Question

A therapist applies a lateral force of 80 N to the forearm at a distance of 25 cm from the elbow joint center. The biceps attaches to the radius at a 90 ∘ angle at a distance of 3 cm from the elbow. a. How much force is required of the biceps to stabilize the arm in position? b. What is the magnitude of the reaction force exerted by the humerus on the elbow?

Answer 1

a) The force required of the biceps to stabilize the arm in position is approximately 666.67 N. b) The magnitude of the reaction force exerted by the humerus on the elbow is 80 N.

Step-by-step explanation:

a. To stabilize the arm in position, the biceps muscle needs to exert a force equal in magnitude and opposite in direction to the lateral force applied by the therapist. The force required of the biceps can be determined using the principle of torque, which states that the torque (force x distance) exerted by the therapist is equal to the torque exerted by the biceps. Therefore, the force required of the biceps can be calculated as follows:

The torque exerted by the therapist = Torque exerted by the biceps

(Force applied by the therapist) x (Distance from therapist's force to the elbow) = (Force required of the biceps) x (Distance from biceps to the elbow)

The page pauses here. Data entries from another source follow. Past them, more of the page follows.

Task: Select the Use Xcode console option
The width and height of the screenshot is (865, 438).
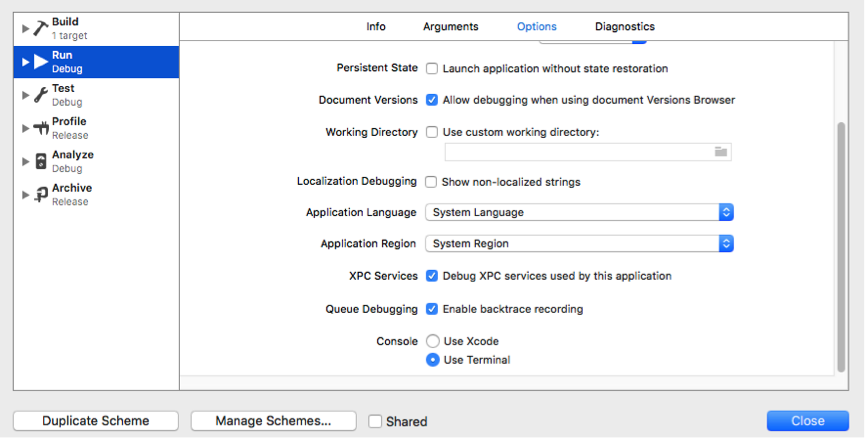Action: coord(432,341)
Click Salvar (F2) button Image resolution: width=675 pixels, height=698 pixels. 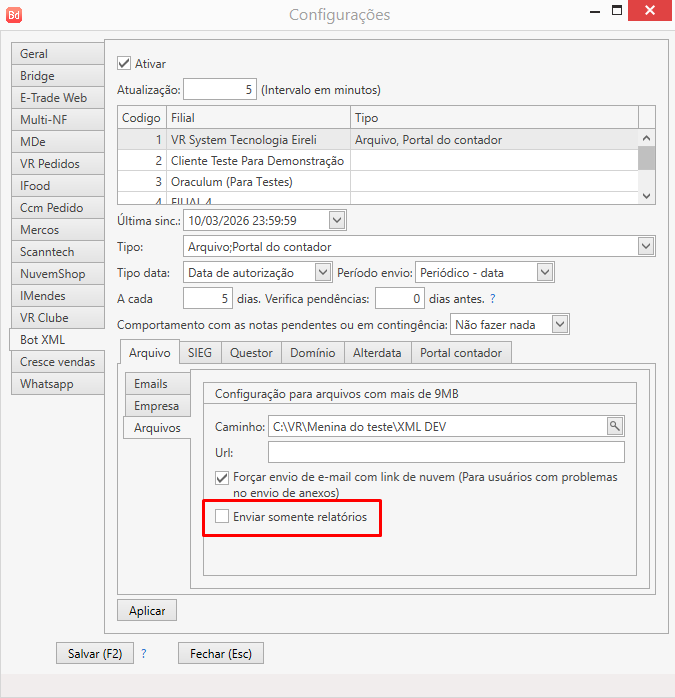(x=95, y=653)
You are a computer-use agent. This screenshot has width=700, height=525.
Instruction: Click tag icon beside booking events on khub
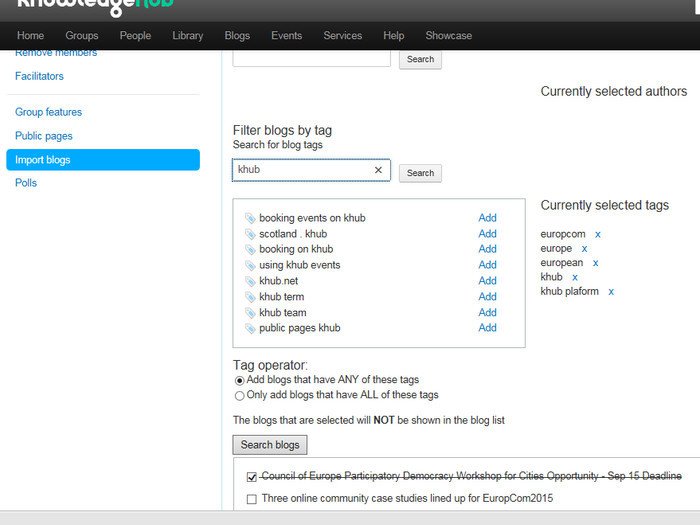(x=250, y=218)
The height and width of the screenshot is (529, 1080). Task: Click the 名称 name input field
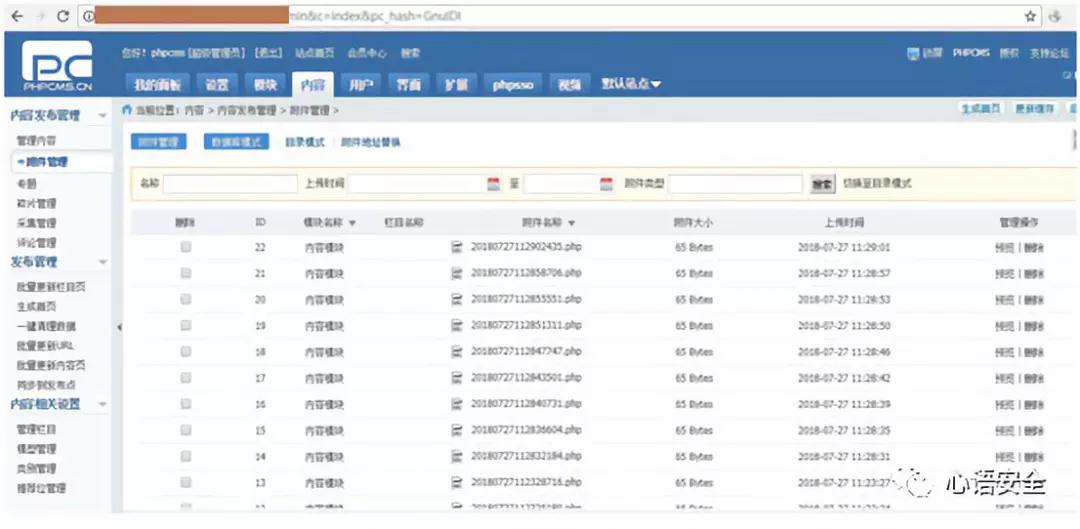point(230,184)
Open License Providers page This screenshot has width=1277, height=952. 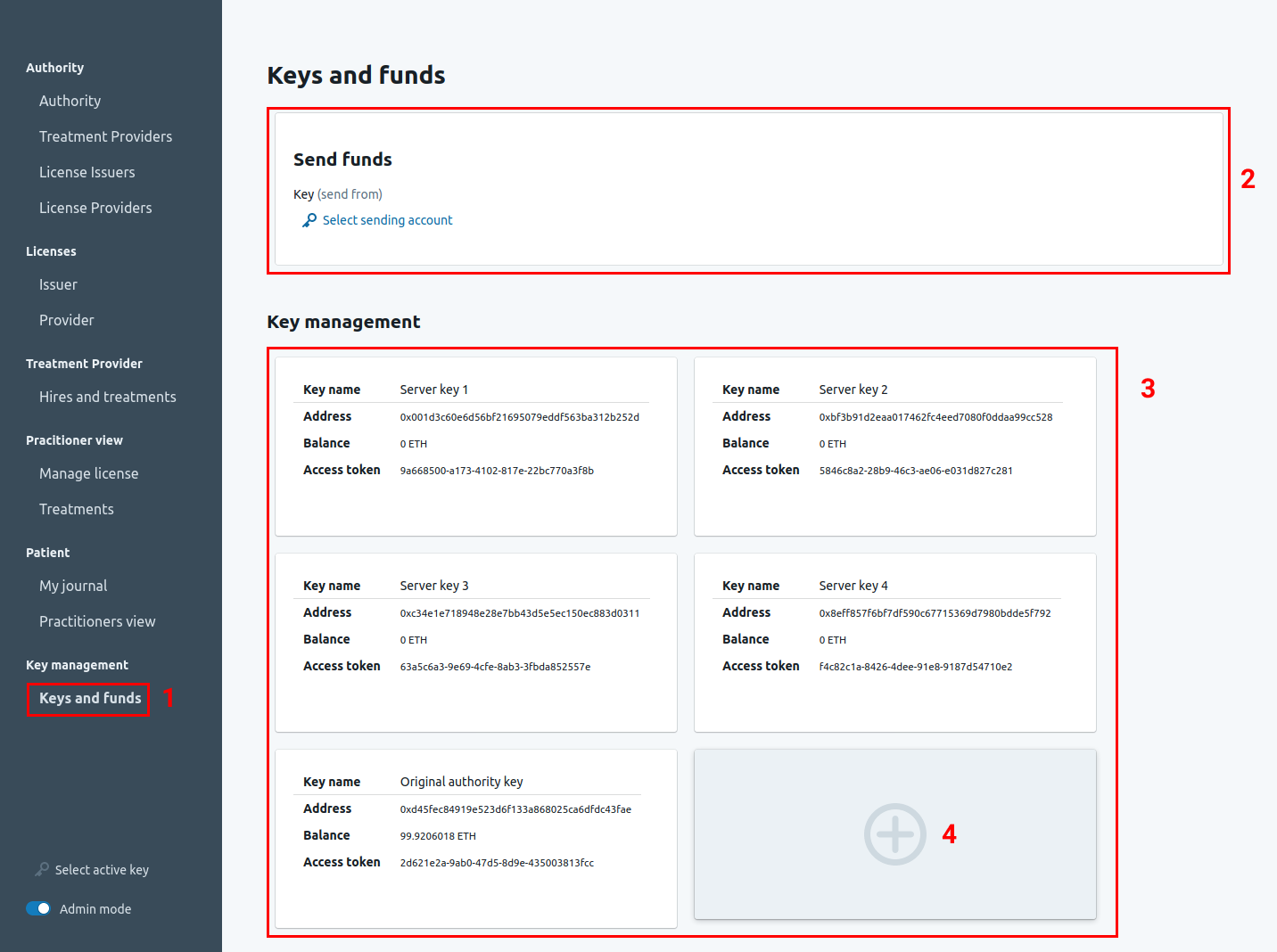click(95, 208)
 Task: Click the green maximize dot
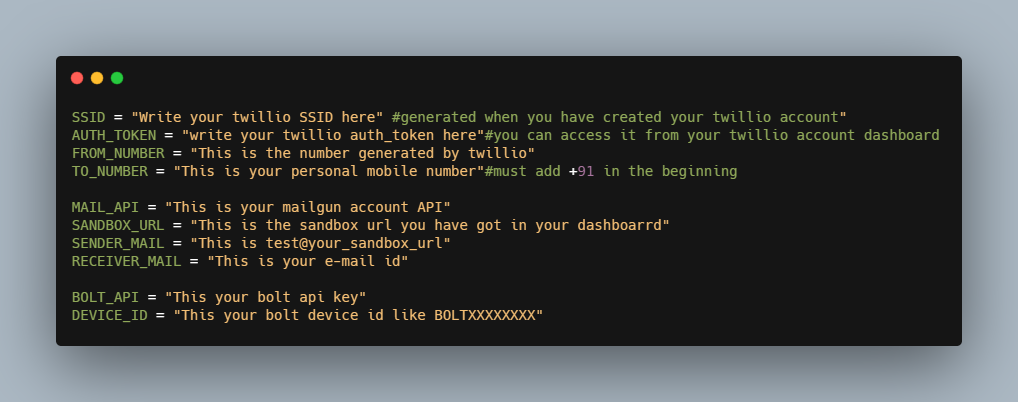tap(117, 78)
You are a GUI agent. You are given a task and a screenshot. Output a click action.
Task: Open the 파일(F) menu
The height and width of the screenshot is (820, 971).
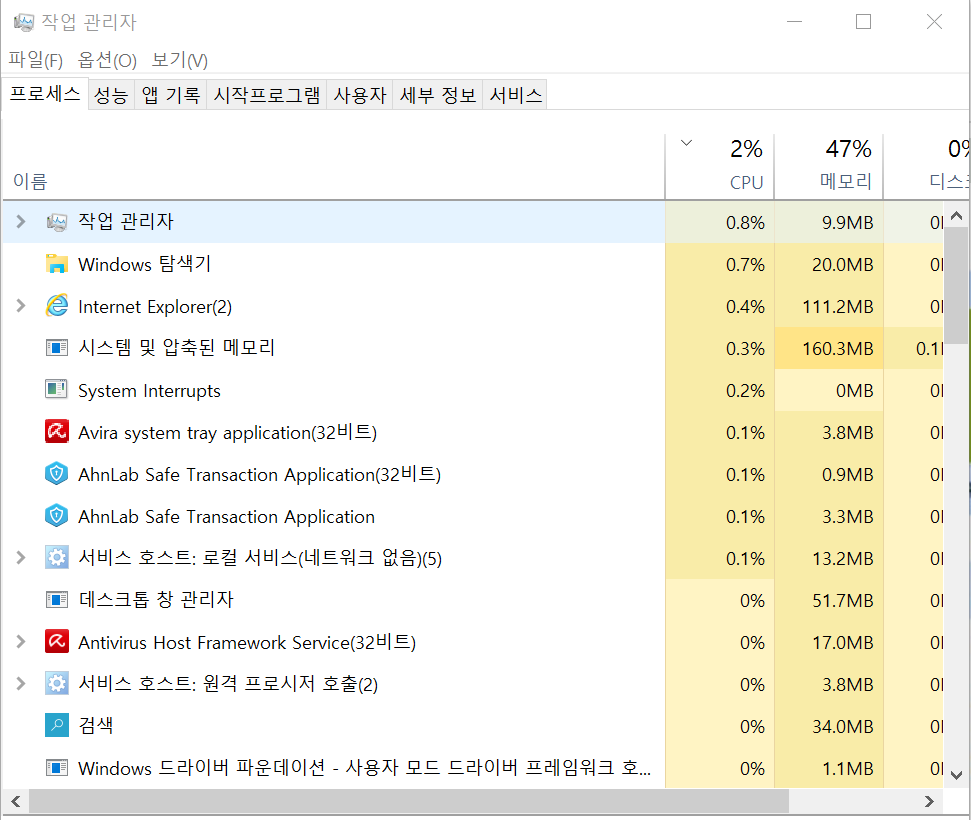pos(36,60)
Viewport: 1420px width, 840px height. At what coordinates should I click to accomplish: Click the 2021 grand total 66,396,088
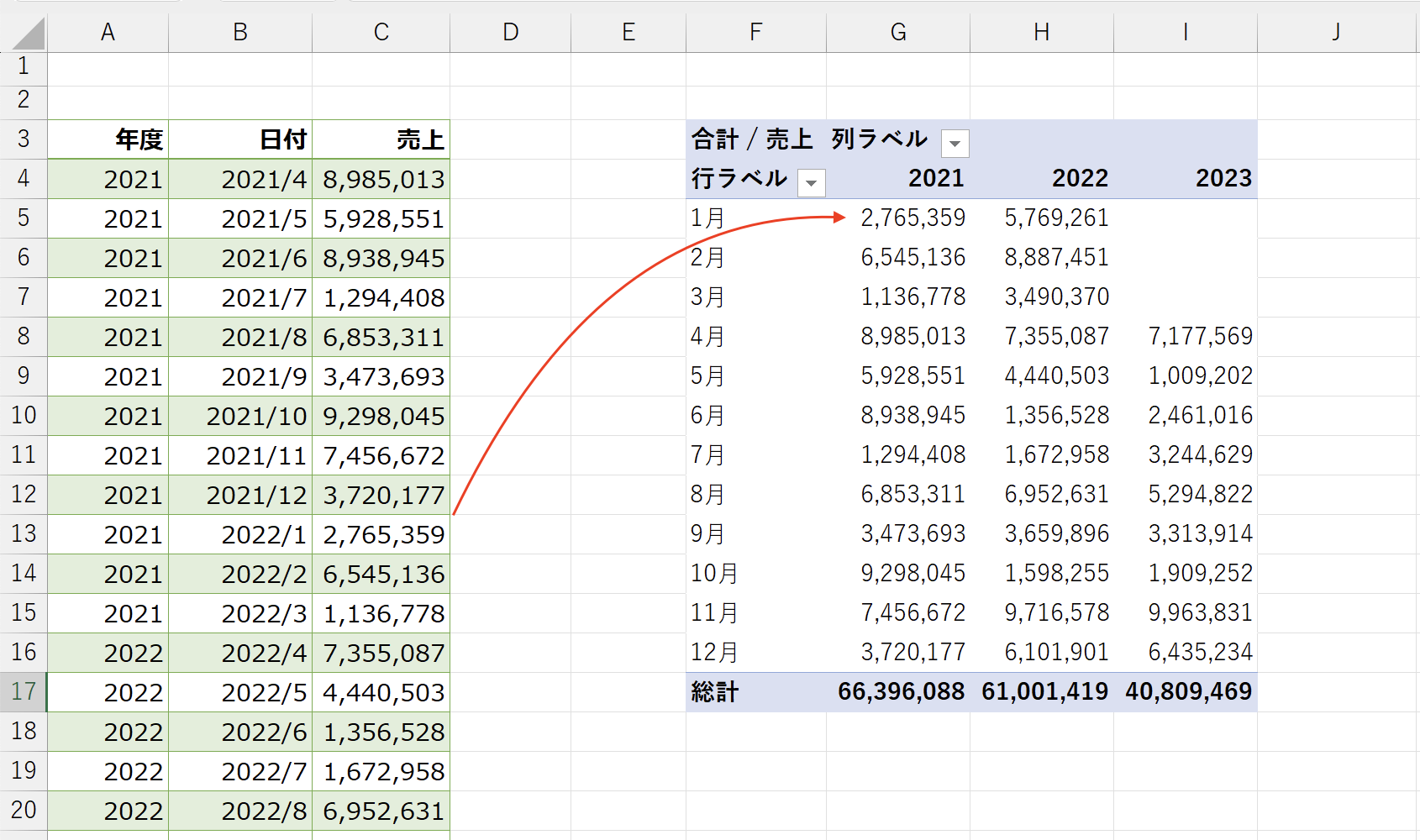901,691
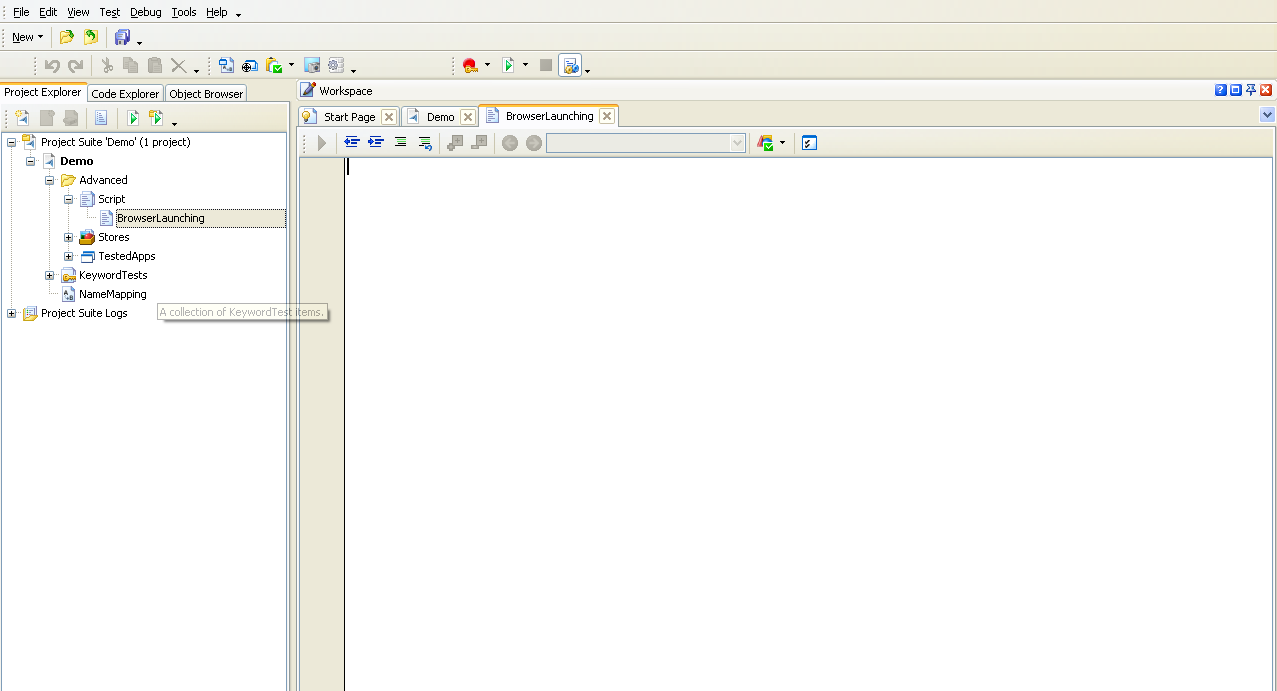Decrease indent using the editor toolbar icon

tap(352, 142)
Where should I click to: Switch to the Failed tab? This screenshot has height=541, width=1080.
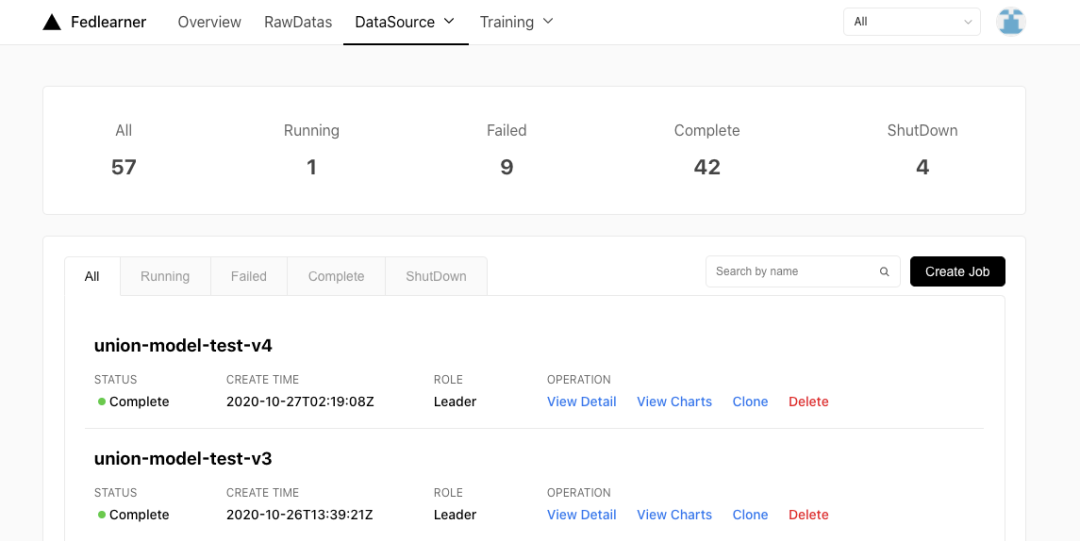249,277
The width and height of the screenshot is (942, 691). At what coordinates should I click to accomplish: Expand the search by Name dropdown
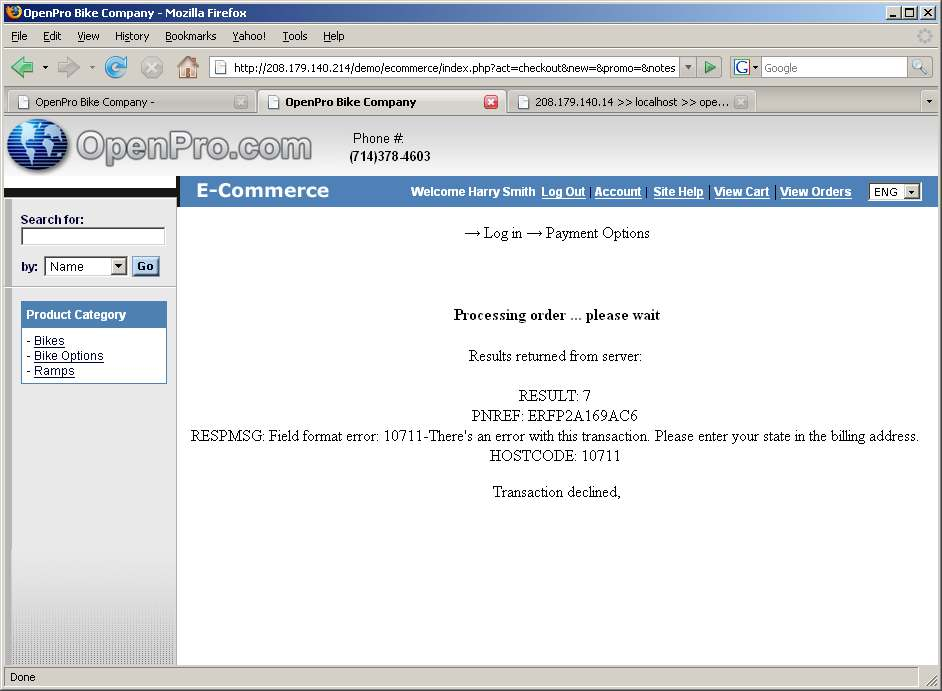pyautogui.click(x=118, y=267)
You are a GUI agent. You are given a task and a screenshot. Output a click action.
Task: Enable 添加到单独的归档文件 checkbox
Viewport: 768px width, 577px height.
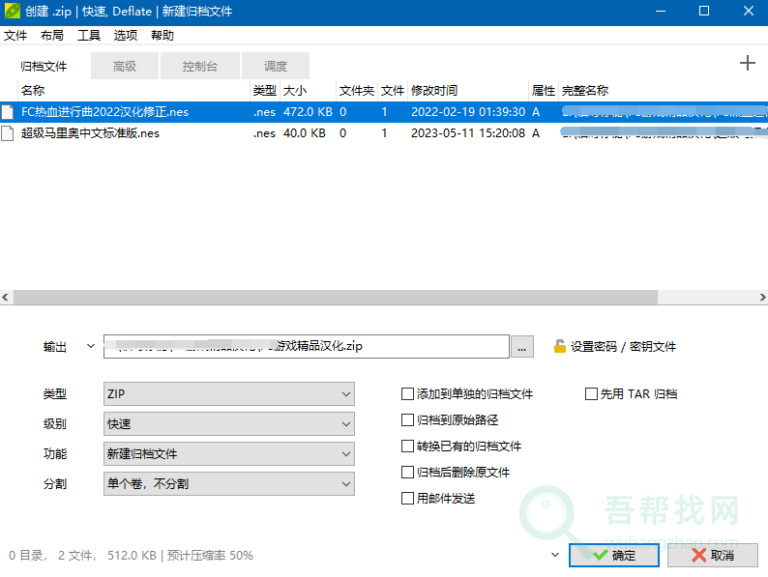click(407, 394)
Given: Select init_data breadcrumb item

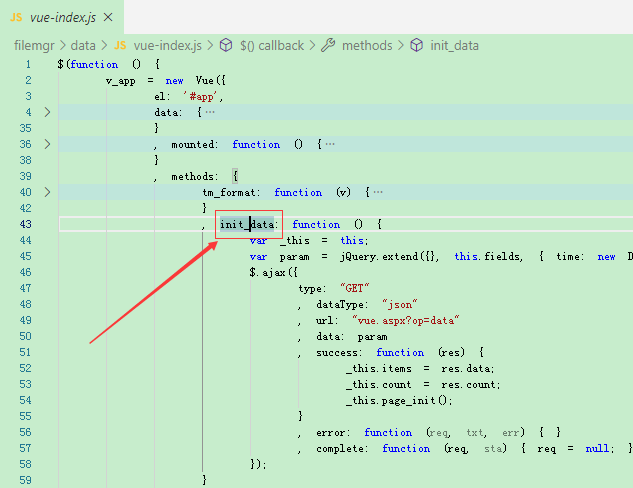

(80 N) x (25 cm) = (Force required of the biceps) x (3 cm)

Force required of the biceps = (80 N x 25 cm) / 3 cm = 666.67 N

Therefore, the force required of the biceps to stabilize the arm in position is approximately 666.67 N.

b. The magnitude of the reaction force exerted by the humerus on the elbow can be determined using Newton's third law of motion, which states that for every action, there is an equal and opposite reaction. Since the therapist is applying a lateral force of 80 N to the forearm, the reaction force exerted by the humerus on the elbow will be 80 N.

Answer 2

The force required by the biceps to stabilize the arm when an 80 N lateral force is applied is approximately 666.67 N. The magnitude of the reaction force exerted by the humerus on the elbow, in this case, is approximately 669.05 N.

Step-by-step explanation:

To answer the student's question regarding the amount of force required of the biceps to stabilize the arm in position when a lateral force of 80 N is applied, we refer to an understanding of torque and equilibrium in the context of biomechanics. We know that torque (τ) is the product of force (F) and the perpendicular distance from the pivot point (lever arm, r), or τ = r x F. The biceps muscle generates a force at a 90° angle; thus, the applied force is perpendicular, and the entire force contributes to the torque.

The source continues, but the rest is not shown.